Connected investment accounts

Connected investment accounts can bring in balances, holdings, source details, and sometimes transactions when the provider supports them.

After the first sync, review:

  • Account name.
  • Institution.
  • Current balance.
  • Holdings.
  • Ticker symbols.
  • Quantities.
  • Current prices.
  • Market values.
  • Cost basis when available.
  • Price dates.
  • Cash or cash-equivalent positions.

Investment sources may update on different schedules than cash accounts. Some values update intraday, some after market close, and some only when the provider sends new data.

Holdings

Holdings describe what a specific account owns. Securities describe the underlying asset. Keeping those concepts separate helps reporting stay accurate when multiple accounts hold the same investment.

For example, two brokerage accounts may each hold the same ETF. The security is shared conceptually, but each account has its own quantity, market value, and cost basis.

Open Holdings from the main sidebar to review positions across investment accounts.

Manual holdings and imported investments

Use manual or imported records for investments that do not update through a provider.

Good examples include:

  • Private company equity.
  • Angel investments.
  • Venture funds.
  • Real estate partnerships.
  • Crypto held outside a supported provider.
  • Manually tracked retirement or pension values.
  • Historical investment records.

For manual values, include a valuation date and a note about how the number was chosen. For imports, keep the source file and date range understandable so future changes can be traced.

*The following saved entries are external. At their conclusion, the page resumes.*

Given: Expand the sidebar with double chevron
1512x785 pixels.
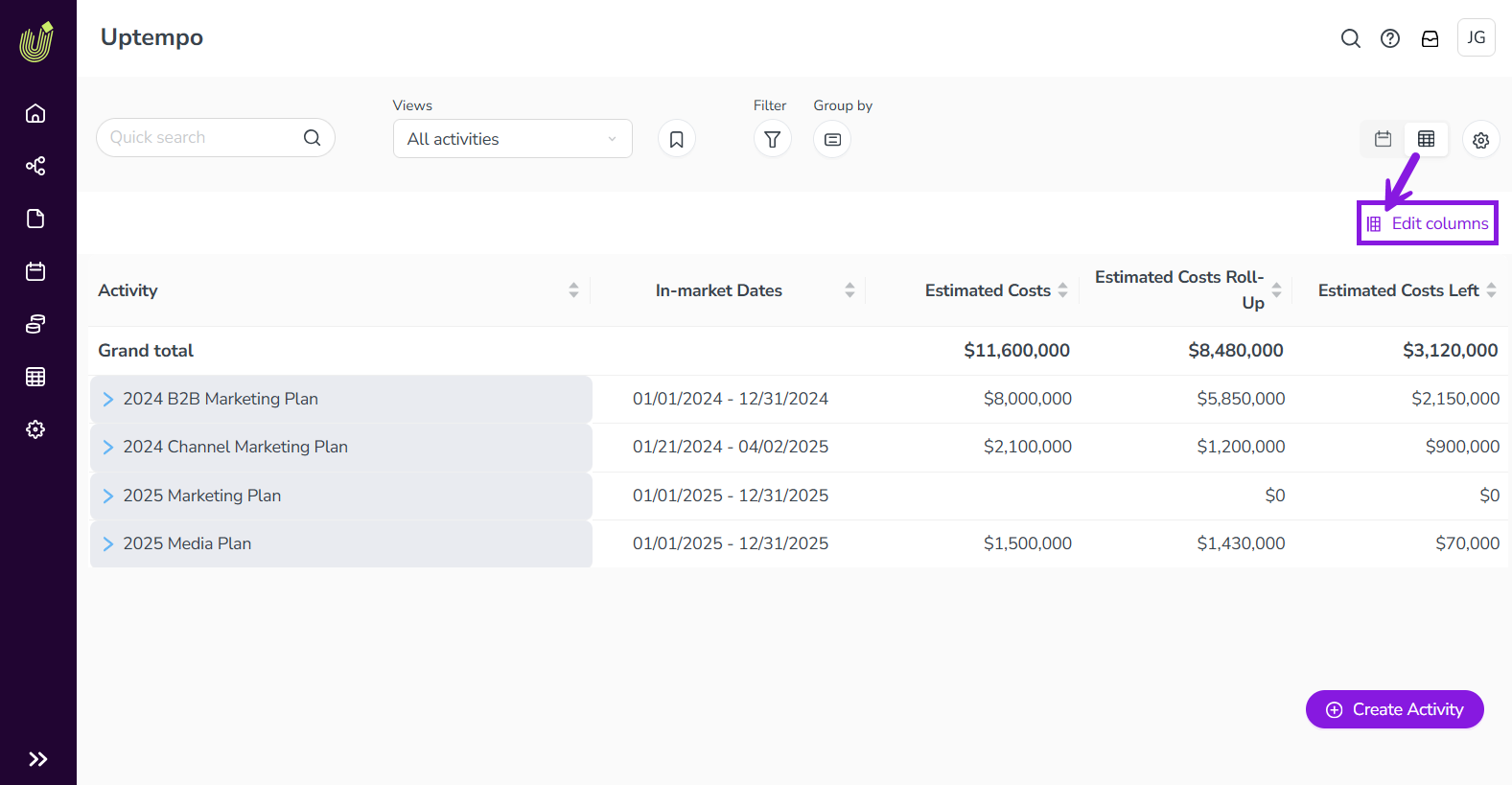Looking at the screenshot, I should (x=37, y=759).
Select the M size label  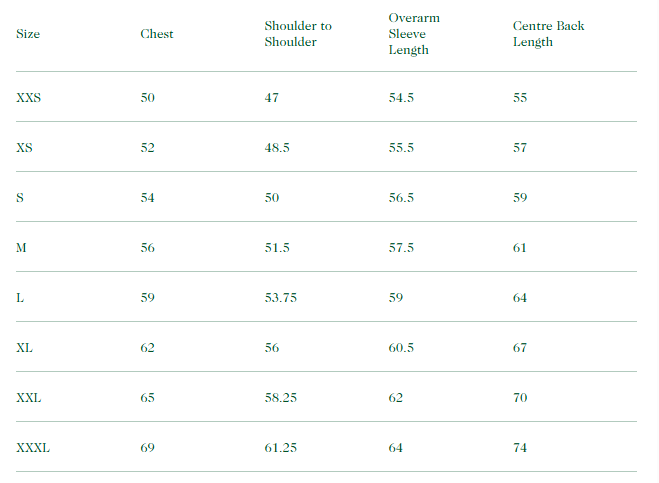[22, 248]
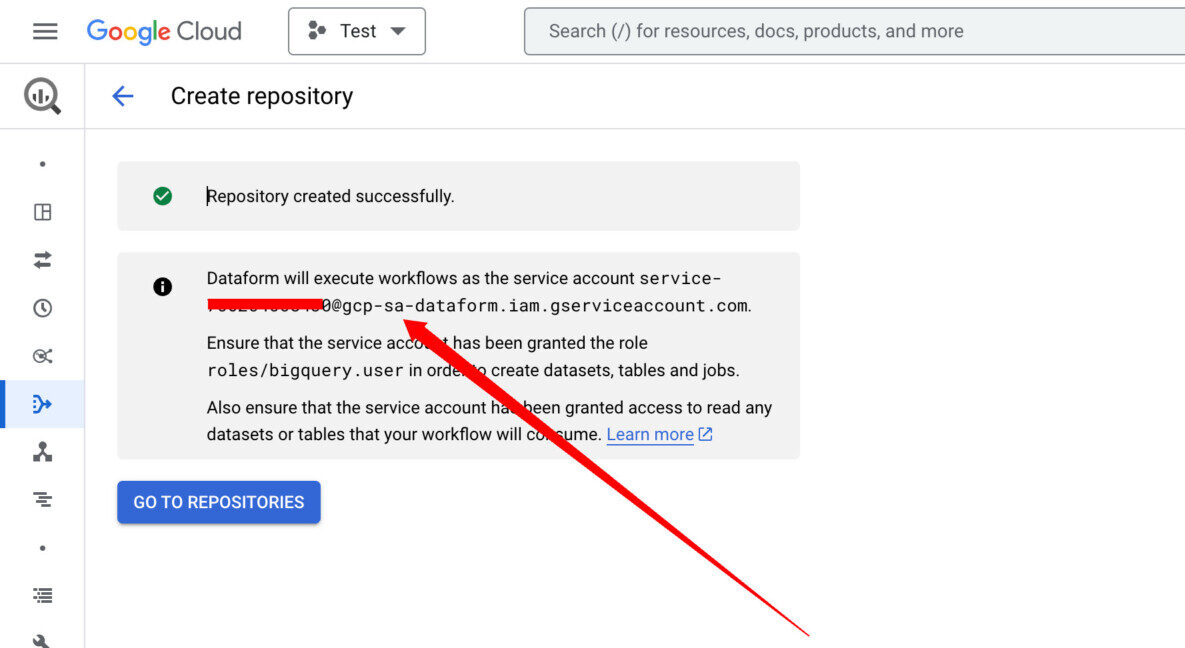Click the BigQuery product icon
Viewport: 1185px width, 648px height.
(x=42, y=96)

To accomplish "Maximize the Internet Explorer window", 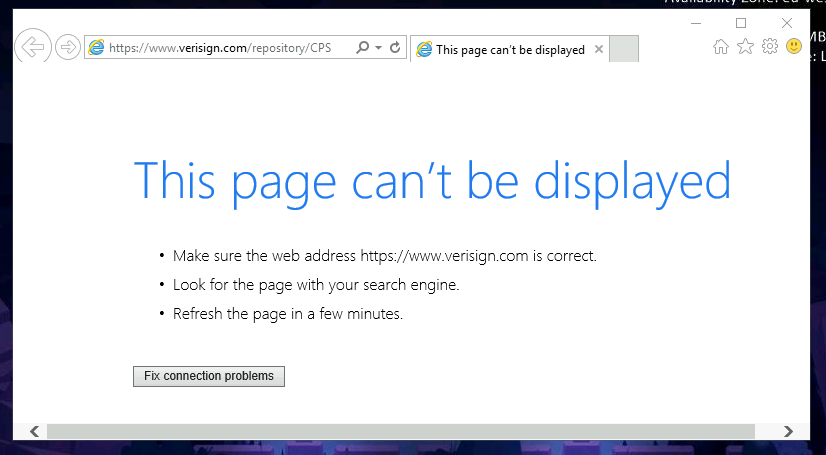I will [741, 23].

Private assets and liabilities

Manual assets and liabilities are first-class records. Use them for real estate, vehicles, valuables, collectibles, loans, and other values that do not sync automatically.

For each manual record, make sure:

  • The name is clear.
  • The value is current enough for the report.
  • The ownership percentage is correct.
  • The asset or liability is included or excluded from net worth intentionally.
  • The valuation date is recent enough for the decision being made.

Investment cash

Investment accounts often include cash or cash-equivalent holdings. Decide how those balances should appear before comparing allocation against targets.

Common approaches:

  • Treat investment cash as part of the investment account.
  • Treat investment cash as cash on hand.
  • Track it separately as a cash-equivalent allocation bucket.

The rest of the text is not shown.